Do some opponents of the exhibit hate gays? Probably. But if you want to test that proposition, you need to see how they react to an exhibit about gays that does not include a crucifix covered with ants. My guess is that most of the critics are actually upset about the message about Christianity.
Episodes like this are recurrent features in American politics, and one takeaway I have from is that public arts subsidies are inherently problematic. It's problematic to force people to subsidize art that offends their religion or their values. It's also problematic to have the government vet art for messages that might be politically toxic.
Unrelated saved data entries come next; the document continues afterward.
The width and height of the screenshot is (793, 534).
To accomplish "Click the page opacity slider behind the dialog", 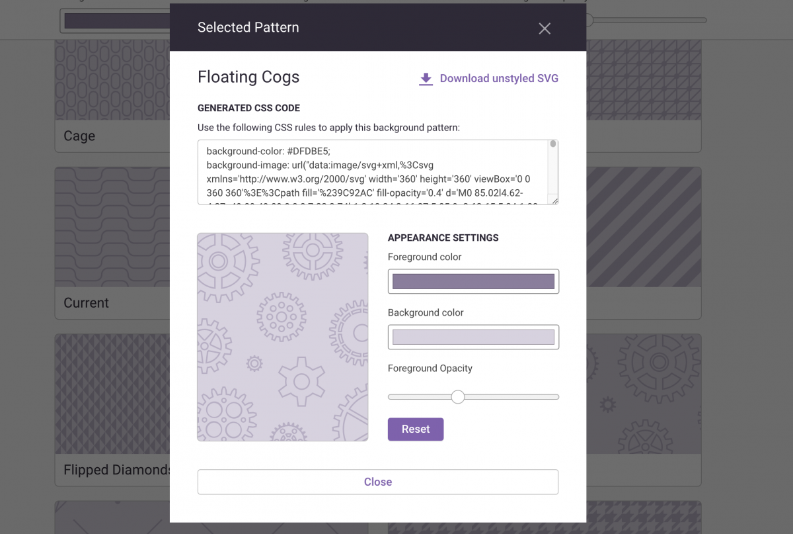I will (646, 21).
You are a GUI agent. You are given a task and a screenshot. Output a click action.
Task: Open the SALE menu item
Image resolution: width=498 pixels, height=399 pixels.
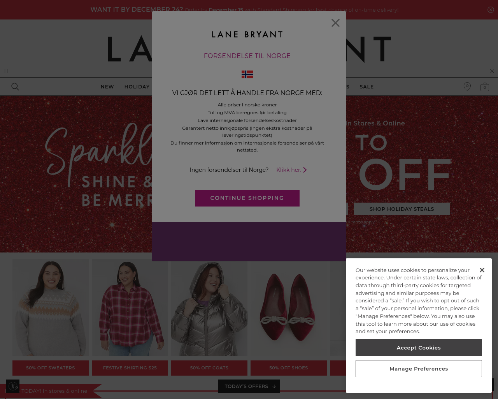click(x=366, y=87)
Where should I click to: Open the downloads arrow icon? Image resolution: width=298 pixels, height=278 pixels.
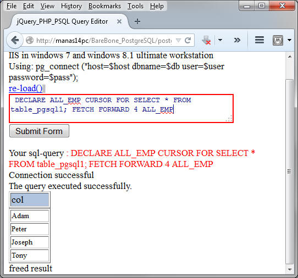point(206,40)
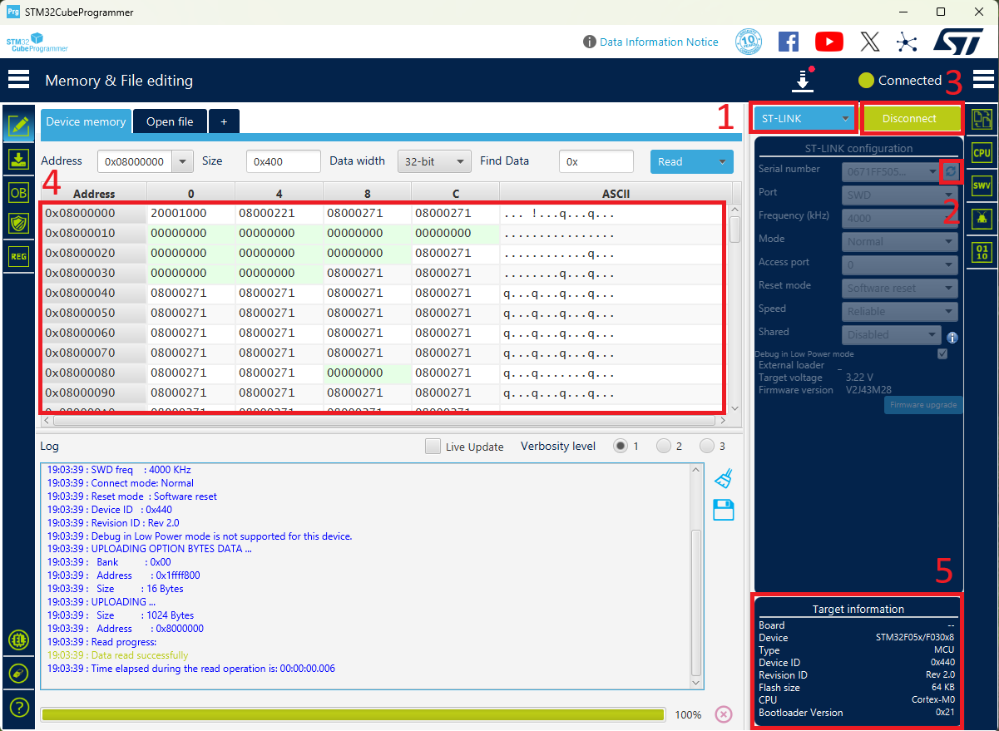
Task: Click the Disconnect button
Action: click(909, 119)
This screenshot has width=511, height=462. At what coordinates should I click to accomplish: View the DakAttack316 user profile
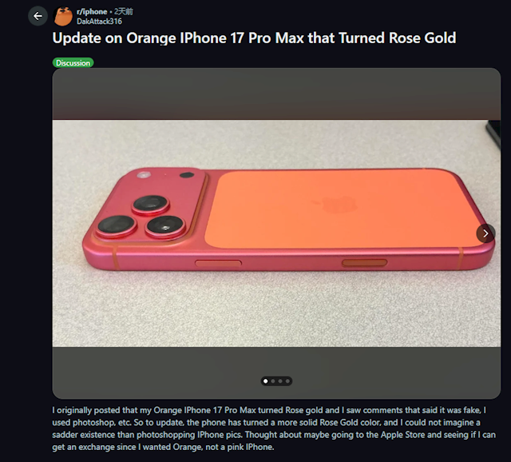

A while ago, I wrote an article for TNR making the case against public arts subsidies. My basic argument is that art is not a clear cut case of market failure requiring government intervention, and the complications involved with either censoring or failing to censor offensive exhibits are hard to square:
The problem is that art is not like most of the public goods that liberals want government to subsidize. Art is not a giant project like a highway or a national park, something so big that individuals have neither the incentive nor the means to build it on their own. Nor is art a good that ought to be universally enjoyed as a matter of entitlement, like education or health care. (Even if your goal is universal access to art, you don't want the NEA, you want art vouchers for the needy. But that would put the government in the cruelly paternalistic position of requiring the poor to spend money on a symphony instead of food.) Rather, art bears a strong resemblance to the sort of goods that liberals are content to leave to the market, like clothing and entertainment. Art can be produced and consumed by small groups or individuals who are willing to pay for it. People are also willing to subsidize it through their own charitable donations.
I suspect arts subsidies survive because their core constituency is rich and influential. But given that the government only provides 1% of art funding, is it really worth the trouble?